Not Who I Was, Not Yet Who I Will Be
How God patiently shapes us into the image of His Son
I am not who I was. I have made mistakes. I have hurt people. I have carried wrong attitudes and the wrong spirit. That was not the whole truth about me, but it was real. It was part of my growing, part of stumbling forward.
And if I am honest, I am often embarrassed by it. I often think about things I said in sermons years ago that I wish I could take back. I replay failures and regret the way I handled moments. Sometimes old memories come back, and I cringe at the man I was.
If I had it to do over, I would have counseled differently. I would have preached differently. I would not have been so brash or quick with my words. I would have made fewer mistakes. I wish I could go back and be a better parent, not so harsh in discipline. I wish I could go back and be a better husband, a better son, a better friend. But I cannot. None of us can.
Here is the lesson I am learning. I cannot undo the past, but I can trust that God has been at work in me the whole time. It was never His will that I do the foolish things I now regret, but He has worked through even those failures to shape me into the man He wants me to be. Even when I was at my worst, He still loved me. Even then, He was carrying me forward.

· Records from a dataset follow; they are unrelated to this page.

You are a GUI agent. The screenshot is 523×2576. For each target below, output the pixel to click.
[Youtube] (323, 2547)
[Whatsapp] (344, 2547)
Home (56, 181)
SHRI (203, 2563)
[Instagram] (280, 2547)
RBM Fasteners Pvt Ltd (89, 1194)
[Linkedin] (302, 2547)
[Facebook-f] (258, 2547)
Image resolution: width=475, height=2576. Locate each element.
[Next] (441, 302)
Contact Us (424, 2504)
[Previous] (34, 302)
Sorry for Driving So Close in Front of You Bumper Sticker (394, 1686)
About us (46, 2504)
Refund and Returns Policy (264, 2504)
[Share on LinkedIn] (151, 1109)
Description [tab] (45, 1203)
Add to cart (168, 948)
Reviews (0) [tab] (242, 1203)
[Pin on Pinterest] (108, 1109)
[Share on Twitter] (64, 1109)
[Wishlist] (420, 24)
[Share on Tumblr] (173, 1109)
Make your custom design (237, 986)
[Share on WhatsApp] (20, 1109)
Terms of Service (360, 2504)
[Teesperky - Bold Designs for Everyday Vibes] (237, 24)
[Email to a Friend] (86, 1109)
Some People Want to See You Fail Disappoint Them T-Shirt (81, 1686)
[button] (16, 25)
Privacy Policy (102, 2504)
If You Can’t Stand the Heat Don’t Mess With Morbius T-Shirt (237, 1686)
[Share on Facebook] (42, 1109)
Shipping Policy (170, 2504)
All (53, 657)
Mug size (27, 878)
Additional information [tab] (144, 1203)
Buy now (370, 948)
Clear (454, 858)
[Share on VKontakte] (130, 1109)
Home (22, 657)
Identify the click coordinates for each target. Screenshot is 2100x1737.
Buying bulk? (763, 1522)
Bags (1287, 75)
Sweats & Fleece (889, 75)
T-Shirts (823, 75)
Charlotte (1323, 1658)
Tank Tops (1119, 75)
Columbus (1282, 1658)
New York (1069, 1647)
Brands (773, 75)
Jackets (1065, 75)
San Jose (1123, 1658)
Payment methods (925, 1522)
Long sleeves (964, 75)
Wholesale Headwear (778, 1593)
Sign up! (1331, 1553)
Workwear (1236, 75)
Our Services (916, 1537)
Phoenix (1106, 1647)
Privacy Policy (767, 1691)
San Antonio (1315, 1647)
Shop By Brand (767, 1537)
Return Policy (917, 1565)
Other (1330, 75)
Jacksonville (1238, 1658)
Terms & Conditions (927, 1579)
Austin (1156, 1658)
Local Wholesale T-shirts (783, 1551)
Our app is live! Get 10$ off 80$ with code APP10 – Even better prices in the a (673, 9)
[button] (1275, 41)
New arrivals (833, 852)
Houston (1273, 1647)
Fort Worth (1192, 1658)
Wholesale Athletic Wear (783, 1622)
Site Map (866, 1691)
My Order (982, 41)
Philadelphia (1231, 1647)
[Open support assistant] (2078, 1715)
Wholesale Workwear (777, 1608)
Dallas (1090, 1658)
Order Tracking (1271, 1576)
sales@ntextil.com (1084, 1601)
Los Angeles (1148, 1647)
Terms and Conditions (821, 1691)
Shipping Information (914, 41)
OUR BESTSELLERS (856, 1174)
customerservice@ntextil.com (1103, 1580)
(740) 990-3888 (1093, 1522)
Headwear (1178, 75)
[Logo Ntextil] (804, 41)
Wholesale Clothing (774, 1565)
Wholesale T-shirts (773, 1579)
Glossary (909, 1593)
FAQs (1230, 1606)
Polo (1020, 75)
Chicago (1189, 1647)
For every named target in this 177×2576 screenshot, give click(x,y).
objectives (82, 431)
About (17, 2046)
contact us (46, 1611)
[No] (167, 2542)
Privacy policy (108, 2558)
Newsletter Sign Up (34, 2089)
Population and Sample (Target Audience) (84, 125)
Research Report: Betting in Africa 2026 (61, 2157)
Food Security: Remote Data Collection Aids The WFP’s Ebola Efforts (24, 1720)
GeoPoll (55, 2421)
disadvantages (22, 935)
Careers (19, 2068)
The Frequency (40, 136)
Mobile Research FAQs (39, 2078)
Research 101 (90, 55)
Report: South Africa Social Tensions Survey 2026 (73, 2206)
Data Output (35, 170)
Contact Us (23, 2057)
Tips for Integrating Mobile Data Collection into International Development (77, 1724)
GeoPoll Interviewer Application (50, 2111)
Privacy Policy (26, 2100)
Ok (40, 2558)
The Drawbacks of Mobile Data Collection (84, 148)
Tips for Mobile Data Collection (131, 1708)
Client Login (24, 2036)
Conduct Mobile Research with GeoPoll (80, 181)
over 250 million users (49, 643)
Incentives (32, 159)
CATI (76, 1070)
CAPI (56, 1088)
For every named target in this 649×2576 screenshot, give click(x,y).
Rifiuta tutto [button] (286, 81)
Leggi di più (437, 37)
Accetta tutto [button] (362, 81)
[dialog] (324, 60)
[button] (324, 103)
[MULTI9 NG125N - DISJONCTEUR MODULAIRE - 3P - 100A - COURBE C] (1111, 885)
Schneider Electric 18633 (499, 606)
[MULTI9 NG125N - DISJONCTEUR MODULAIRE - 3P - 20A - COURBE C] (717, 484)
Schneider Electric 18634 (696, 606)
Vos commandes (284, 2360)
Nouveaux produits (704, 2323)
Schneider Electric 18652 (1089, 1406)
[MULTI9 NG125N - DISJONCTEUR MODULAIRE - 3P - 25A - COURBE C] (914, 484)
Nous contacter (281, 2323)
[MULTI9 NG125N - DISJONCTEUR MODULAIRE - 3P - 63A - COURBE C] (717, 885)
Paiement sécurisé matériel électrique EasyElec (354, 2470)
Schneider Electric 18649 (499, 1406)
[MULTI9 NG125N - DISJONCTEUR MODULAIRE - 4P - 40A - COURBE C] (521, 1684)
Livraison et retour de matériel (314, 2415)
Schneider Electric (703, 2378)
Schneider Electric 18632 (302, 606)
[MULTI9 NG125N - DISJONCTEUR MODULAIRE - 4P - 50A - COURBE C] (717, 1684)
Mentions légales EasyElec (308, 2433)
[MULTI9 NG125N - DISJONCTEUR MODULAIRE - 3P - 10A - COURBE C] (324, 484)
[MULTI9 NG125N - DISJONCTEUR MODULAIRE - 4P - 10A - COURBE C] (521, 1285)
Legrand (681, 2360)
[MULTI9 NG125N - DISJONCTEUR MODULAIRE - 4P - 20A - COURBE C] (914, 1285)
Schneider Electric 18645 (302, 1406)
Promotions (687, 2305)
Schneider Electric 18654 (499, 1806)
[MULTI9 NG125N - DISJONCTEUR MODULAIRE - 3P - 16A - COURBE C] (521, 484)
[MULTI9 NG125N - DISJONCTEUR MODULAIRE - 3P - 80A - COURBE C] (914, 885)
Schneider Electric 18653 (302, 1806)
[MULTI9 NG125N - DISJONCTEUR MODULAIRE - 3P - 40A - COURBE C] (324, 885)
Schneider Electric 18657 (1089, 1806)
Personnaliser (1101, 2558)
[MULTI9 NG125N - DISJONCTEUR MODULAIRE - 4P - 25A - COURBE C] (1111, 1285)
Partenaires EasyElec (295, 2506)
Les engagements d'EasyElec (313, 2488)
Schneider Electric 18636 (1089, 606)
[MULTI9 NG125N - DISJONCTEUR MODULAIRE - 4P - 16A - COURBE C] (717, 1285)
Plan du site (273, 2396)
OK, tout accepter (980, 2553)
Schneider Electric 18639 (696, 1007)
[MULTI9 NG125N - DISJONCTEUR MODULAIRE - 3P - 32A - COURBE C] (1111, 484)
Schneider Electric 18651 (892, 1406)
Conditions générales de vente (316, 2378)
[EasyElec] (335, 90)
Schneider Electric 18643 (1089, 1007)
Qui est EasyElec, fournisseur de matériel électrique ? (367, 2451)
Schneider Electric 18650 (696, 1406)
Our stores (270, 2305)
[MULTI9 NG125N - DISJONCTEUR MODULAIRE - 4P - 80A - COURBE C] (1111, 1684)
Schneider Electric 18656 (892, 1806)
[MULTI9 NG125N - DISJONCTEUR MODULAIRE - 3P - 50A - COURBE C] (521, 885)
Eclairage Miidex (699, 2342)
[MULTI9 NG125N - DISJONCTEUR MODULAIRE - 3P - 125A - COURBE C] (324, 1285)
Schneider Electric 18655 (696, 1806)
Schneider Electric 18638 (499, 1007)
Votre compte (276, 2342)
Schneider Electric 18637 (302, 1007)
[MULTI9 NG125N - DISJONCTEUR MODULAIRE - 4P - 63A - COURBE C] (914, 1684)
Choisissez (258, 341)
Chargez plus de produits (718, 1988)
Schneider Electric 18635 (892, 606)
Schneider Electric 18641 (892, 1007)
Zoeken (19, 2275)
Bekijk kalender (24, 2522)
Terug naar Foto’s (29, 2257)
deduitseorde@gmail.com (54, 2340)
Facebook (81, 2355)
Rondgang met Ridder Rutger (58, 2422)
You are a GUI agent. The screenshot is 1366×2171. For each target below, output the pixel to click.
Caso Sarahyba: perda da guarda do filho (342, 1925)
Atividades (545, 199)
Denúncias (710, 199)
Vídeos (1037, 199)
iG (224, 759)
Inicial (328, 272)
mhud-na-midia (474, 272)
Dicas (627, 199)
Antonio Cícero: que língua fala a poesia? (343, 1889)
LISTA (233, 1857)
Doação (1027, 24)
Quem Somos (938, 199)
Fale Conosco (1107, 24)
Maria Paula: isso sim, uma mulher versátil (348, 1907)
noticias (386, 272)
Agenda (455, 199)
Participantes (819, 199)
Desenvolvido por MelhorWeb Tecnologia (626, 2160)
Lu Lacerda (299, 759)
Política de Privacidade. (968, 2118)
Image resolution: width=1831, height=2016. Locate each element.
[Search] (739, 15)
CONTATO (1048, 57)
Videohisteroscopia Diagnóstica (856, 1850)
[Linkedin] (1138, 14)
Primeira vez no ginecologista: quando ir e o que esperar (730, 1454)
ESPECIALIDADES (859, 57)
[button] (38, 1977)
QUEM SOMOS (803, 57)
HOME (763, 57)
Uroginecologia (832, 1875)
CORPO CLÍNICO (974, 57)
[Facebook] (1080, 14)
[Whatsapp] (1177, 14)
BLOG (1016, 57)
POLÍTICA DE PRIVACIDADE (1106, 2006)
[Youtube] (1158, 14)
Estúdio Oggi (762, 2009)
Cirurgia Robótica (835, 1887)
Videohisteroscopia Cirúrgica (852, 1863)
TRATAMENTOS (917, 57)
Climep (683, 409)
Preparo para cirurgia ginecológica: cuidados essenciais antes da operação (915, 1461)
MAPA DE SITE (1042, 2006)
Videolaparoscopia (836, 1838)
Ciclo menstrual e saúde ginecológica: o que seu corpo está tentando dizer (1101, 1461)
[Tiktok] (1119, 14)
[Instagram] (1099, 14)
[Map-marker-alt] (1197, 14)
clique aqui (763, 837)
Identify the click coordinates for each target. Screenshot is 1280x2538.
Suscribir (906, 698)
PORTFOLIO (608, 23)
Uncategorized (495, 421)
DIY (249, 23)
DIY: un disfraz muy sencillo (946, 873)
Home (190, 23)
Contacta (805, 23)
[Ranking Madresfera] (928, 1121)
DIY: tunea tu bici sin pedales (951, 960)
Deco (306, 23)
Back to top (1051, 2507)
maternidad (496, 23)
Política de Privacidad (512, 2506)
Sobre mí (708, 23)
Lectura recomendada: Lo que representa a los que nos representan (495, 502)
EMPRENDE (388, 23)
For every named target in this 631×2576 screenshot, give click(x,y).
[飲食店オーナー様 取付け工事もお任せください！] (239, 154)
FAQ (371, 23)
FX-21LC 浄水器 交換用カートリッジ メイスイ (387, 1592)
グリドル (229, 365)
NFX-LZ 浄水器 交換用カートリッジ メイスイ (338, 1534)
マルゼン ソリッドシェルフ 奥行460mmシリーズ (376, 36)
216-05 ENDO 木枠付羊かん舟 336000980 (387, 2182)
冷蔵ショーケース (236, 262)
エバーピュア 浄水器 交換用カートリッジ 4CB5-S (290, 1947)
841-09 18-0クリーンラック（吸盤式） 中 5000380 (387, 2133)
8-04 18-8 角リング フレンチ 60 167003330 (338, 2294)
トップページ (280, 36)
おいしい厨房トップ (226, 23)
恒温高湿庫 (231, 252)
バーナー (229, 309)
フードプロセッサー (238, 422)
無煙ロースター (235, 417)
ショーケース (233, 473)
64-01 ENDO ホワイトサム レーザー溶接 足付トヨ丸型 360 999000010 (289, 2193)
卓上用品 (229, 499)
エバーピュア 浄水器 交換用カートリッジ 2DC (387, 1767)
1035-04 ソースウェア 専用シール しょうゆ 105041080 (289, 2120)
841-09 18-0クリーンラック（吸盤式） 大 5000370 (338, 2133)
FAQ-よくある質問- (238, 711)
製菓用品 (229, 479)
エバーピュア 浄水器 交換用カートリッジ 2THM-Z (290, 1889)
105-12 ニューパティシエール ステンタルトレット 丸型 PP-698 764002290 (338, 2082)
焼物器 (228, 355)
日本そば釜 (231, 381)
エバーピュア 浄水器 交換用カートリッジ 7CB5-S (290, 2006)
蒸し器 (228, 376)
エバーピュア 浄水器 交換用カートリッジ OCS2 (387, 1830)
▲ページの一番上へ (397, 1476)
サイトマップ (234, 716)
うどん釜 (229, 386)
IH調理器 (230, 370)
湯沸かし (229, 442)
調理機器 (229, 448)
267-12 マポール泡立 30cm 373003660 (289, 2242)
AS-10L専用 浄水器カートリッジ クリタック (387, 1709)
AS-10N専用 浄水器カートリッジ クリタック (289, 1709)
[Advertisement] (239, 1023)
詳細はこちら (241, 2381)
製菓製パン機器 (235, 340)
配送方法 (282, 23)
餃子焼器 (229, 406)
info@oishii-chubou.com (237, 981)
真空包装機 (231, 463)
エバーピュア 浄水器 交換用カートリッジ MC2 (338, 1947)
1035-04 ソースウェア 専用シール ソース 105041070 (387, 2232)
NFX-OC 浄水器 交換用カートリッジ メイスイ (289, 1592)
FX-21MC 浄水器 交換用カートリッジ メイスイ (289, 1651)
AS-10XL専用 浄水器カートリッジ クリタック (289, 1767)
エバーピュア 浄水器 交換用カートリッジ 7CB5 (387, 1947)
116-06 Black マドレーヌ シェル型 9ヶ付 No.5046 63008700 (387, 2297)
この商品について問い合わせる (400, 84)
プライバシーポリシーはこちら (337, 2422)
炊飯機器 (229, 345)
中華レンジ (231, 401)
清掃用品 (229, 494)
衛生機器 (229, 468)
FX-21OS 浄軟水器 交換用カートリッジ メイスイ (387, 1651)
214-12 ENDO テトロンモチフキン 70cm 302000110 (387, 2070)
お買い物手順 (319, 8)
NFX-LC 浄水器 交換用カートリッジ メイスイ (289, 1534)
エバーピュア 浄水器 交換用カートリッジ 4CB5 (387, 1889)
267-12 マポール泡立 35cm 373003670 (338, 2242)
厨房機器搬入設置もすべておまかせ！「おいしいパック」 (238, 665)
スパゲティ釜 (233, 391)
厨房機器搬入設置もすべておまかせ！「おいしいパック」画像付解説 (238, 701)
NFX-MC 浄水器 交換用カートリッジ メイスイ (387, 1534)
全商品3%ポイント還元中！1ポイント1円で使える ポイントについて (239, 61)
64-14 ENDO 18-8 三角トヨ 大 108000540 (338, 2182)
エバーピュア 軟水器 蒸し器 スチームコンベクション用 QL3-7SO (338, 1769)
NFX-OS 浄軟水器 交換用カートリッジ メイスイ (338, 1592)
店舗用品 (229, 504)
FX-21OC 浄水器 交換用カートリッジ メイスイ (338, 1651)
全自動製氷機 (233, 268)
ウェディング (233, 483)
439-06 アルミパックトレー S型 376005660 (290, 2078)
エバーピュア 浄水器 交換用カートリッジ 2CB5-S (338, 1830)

That is the miracle of grace. God does not erase my story. He redeems it. He takes even the parts I wish had never happened and weaves them into His plan for my growth. My failures may have shaped my journey, but they never defined my identity. The deepest truth about me has always been what God says. I am His child. I am forgiven. I am secure in Christ. My sins never erased that. My shame never canceled that. I may have lost sight of it, but God never did.
This is what growth really means. It is not about trying harder to become someone else. It is about living more and more from who I already am in Him. Scripture says,
“But grow in grace, and in the knowledge of our Lord and Saviour Jesus Christ.”
Growth happens in grace. Not in condemnation. Not in fear. But in the freedom of knowing I belong to Him. Paul described the destination:
“Till we all come in the unity of the faith, and of the knowledge of the Son of God, unto a perfect man, unto the measure of the stature of the fulness of Christ.”
But growth requires movement. I cannot stay stuck in regret. Paul wrote,
“Forgetting those things which are behind, and reaching forth unto those things which are before, I press toward the mark for the prize of the high calling of God in Christ Jesus.”
Grace lets me leave yesterday in the past and stretch toward what God is doing right now.
I sometimes think of it the way one writer described it: when God begins His work in us, we imagine He is simply repairing the broken windows and fixing a few leaks. But then He starts knocking down walls, tearing out whole sections, and rebuilding the place from the ground up. It hurts. It makes no sense to us. We would have been content with a small cottage, but God is making a palace fit for His presence. That is what He is doing in me. That is what He is doing in you.
And it is not just true of me. It is true of everyone. Your parents are still growing. Your children are still growing. Your in-laws, your spouse, your friends, and your pastor are all in the process. None of us is finished.
That is why the Bible tells us,
“Forbearing one another, and forgiving one another, if any man have a quarrel against any, even as Christ forgave you, so also do ye.”
If God sees me in Christ even when I stumble, then I must learn to see others the same way. And Jesus said,
“Be ye therefore merciful, as your Father also is merciful.”
Grace is not only what changes me, but it is also what allows me to walk patiently with others while God changes them.
So here is what I am learning. I am not who I was. Neither are you. And none of us is who we will be. By His grace, we are still growing. He has not wasted a single step of my journey, even the ones I regret. Slowly, surely, He is transforming me into the image of His dear Son. And the One who began this good work will not stop until it is finished.